I benefici economici sono notevoli, ma tra 10 anni i data center potrebbero salire dal 2% al 13% dei consumi energetici nazionali. Un report di Ambrosetti e A2A propone 4 leve per renderli sostenibili
I data center sono infrastrutture strategiche per la transizione digitale dell’Italia e per la sua competitività, con forti impatti economici, occupazionali e tecnologici. Ma sono notoriamente “energivori”, e quindi il loro sviluppo va inquadrato in un modello di pianificazione sostenibile, in modo da trasformare il rischio di consumi incontrollati in opportunità di benefici concreti e misurabili per l’economia, i cittadini e il territorio.
Questa in estrema sintesi la tesi del Position Paper “L’Italia dei data center. Energia, efficienza, sostenibilità per la transizione digitale”, presentato nei giorni scorsi al Forum di Cernobbio, che traccia uno scenario aggiornato del settore dei data center in Italia e nel mondo
Secondo il report, realizzato da TEHA Group (The European House Ambrosetti) in collaborazione con A2A, nel mondo a fine 2024 risultano censiti 10.332 data center in 168 Paesi, oltre la metà dei quali negli Stati Uniti (5.426), seguiti dall’Unione Europea (2.254).
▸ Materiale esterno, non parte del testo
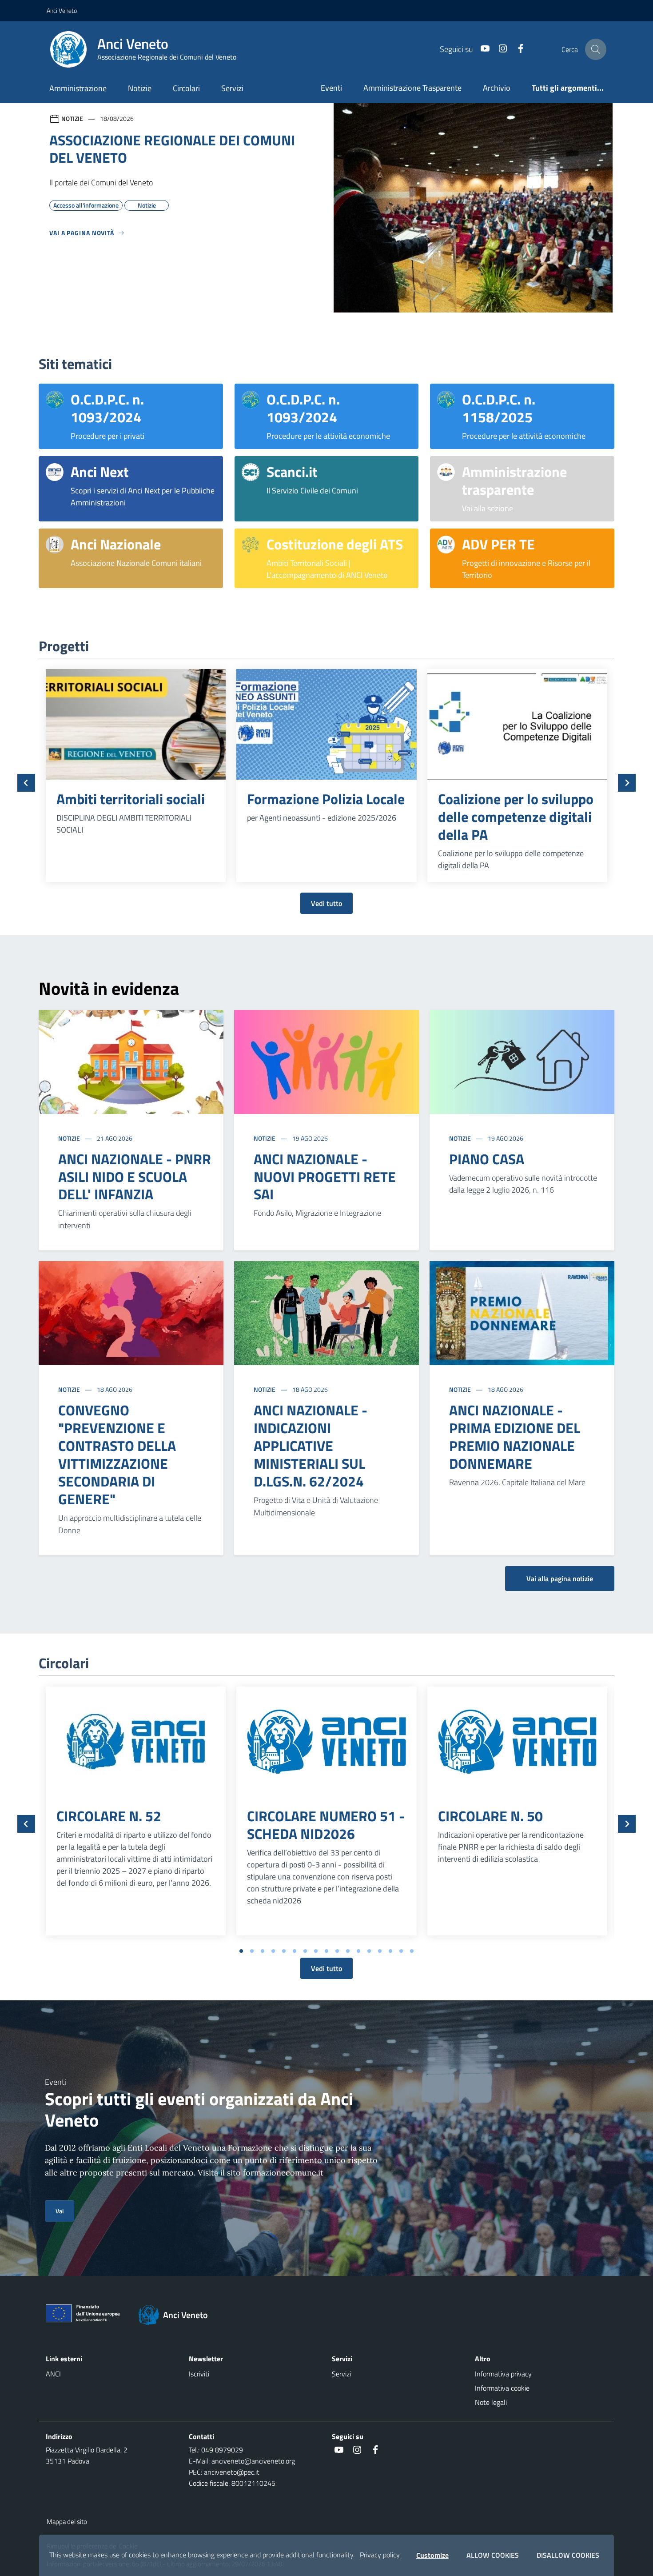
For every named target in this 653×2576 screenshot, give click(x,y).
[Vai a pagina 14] (380, 1951)
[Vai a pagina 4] (273, 1951)
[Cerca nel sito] (595, 49)
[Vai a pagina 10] (337, 1951)
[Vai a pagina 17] (412, 1951)
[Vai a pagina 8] (316, 1951)
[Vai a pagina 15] (390, 1951)
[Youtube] (481, 49)
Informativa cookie (502, 2388)
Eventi (331, 88)
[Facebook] (517, 49)
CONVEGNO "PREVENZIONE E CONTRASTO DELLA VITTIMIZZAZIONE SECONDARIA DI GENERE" (117, 1454)
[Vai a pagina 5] (284, 1951)
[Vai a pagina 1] (241, 1951)
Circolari (186, 88)
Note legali (491, 2402)
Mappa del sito (67, 2521)
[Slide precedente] (26, 783)
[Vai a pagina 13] (369, 1951)
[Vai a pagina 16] (401, 1951)
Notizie (139, 88)
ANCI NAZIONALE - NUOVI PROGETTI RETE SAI (325, 1176)
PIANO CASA (486, 1159)
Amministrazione (78, 88)
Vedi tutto (326, 903)
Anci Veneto (62, 10)
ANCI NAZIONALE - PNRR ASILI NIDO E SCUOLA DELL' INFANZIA (134, 1176)
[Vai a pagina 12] (358, 1951)
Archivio (496, 88)
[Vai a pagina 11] (348, 1951)
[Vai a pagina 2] (252, 1951)
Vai (60, 2210)
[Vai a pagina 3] (262, 1951)
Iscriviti (199, 2373)
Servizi (232, 88)
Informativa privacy (503, 2373)
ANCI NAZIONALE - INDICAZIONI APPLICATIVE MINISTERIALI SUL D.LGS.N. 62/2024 (310, 1445)
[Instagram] (499, 49)
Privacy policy (380, 2554)
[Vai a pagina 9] (326, 1951)
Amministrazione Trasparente (412, 88)
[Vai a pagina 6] (294, 1951)
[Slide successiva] (627, 783)
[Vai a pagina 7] (305, 1951)
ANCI (53, 2373)
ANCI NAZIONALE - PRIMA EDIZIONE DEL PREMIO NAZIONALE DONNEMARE (514, 1436)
L’Italia si posiziona al 13° posto mondiale come numero di data center con 168 strutture, con la Lombardia come polo in rapida crescita per il forte interesse degli investitori, in particolare per la zona di Milano, che concentra il 46% della potenza nazionale: con 238 MW installati è tra i leader emergenti europei, non lontana da Dublino (296 MW), e davanti a Madrid (172), Varsavia (144) e Zurigo (110).
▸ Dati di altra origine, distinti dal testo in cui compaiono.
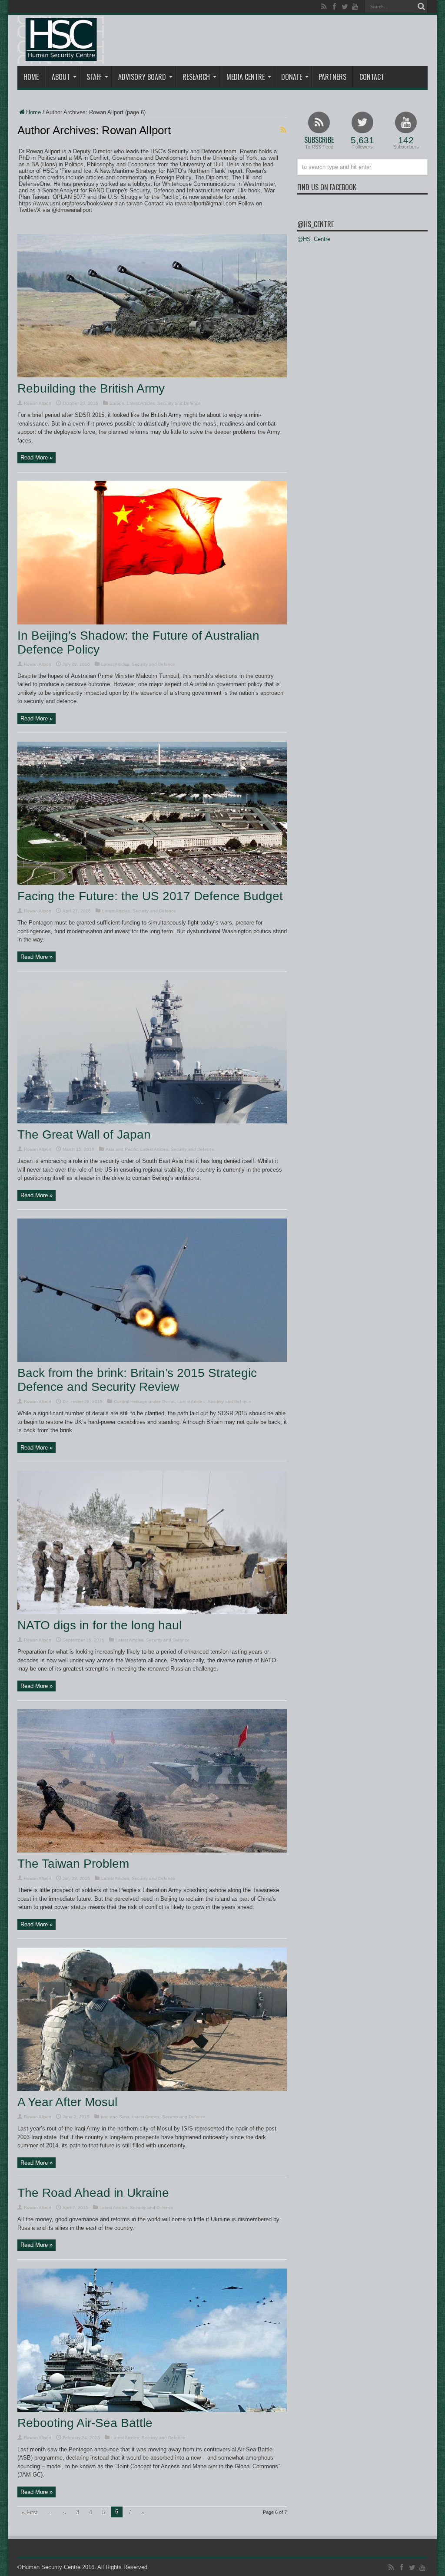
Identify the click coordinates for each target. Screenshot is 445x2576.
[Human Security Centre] (60, 40)
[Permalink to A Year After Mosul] (152, 2089)
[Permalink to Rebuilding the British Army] (152, 375)
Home (31, 77)
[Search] (421, 6)
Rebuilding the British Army (91, 388)
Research (196, 77)
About (61, 77)
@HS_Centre (315, 224)
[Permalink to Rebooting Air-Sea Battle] (152, 2410)
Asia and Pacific (122, 1149)
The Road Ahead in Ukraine (93, 2193)
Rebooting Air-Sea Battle (85, 2423)
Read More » (36, 457)
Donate (291, 77)
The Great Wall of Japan (84, 1134)
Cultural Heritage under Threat (144, 1401)
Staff (94, 77)
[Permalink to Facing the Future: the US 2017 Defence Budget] (152, 883)
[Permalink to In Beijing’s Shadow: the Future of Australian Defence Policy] (152, 622)
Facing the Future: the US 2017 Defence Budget (150, 896)
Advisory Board (142, 77)
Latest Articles (141, 403)
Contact (371, 77)
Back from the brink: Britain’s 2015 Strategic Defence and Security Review (137, 1380)
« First (30, 2512)
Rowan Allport (37, 403)
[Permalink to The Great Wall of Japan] (152, 1121)
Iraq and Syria (115, 2116)
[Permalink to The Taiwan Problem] (152, 1850)
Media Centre (245, 77)
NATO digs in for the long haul (99, 1625)
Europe (117, 403)
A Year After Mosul (67, 2102)
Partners (332, 77)
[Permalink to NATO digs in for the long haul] (152, 1612)
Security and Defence (179, 403)
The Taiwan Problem (73, 1863)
Il nostro paese, sottolinea il report, sta guadagnando un ruolo sempre più centrale nello scenario internazionale dei data center, mentre i grandi hub storici europei (Francoforte, Londra, Amsterdam, Parigi, Dublino) mostrano segnali di saturazione a fronte di una serie di vincoli energetici, infrastrutturali, urbanistici e normativi.
Nel 2024 in Italia la potenza nominale complessiva dei data center è cresciuta del 17%, raggiungendo i 513 MW, di cui il 62% in Lombardia, e appunto il 46% nella zona di Milano, ma stanno mostrando significativi sviluppi anche altre zone, come Lazio (21 data center), Veneto (14), Toscana (11), Piemonte (10) ed Emilia-Romagna (10).

Questa crescita dei data center ha innegabilmente un impatto economico rilevante sull’economia italiana. Secondo il report nel 2024 la Data Economy - definita come l'insieme delle attività che creano valore durante il ciclo di vita dei dati - vale ormai 60,6 miliardi di euro (il 2,8% del PIL), e può contribuire fino al 6% della crescita annua del PIL nazionale in condizioni di normale sviluppo (scenario tendenziale), e fino al 15% in condizioni particolarmente favorevoli (scenario full potential), generando entro 10 anni da 77mila a oltre 150mila nuovi posti di lavoro diretti (nei data center) e nell’indotto.
Il problema come accennato sono i consumi energetici. Il report cita previsioni secondo cui a livello globale i consumi di data center quadruplicheranno entro il 2035, passando dai 371 TWh del 2024 a quasi 1.600 TWh, equivalenti al 4% dei consumi elettrici totali mondiali (era l’1% nel 2024).
In Italia, si stima che tra dieci anni la potenza installata di data center potrebbe raggiungere 2,3 GW (più di 4 volte quella attuale) nello scenario tendenziale, e 4,6 GW (nove volte la potenza attuale) nello scenario “full potential”, e i loro consumi elettrici oscillare tra il 7% il 13% del totale nazionale.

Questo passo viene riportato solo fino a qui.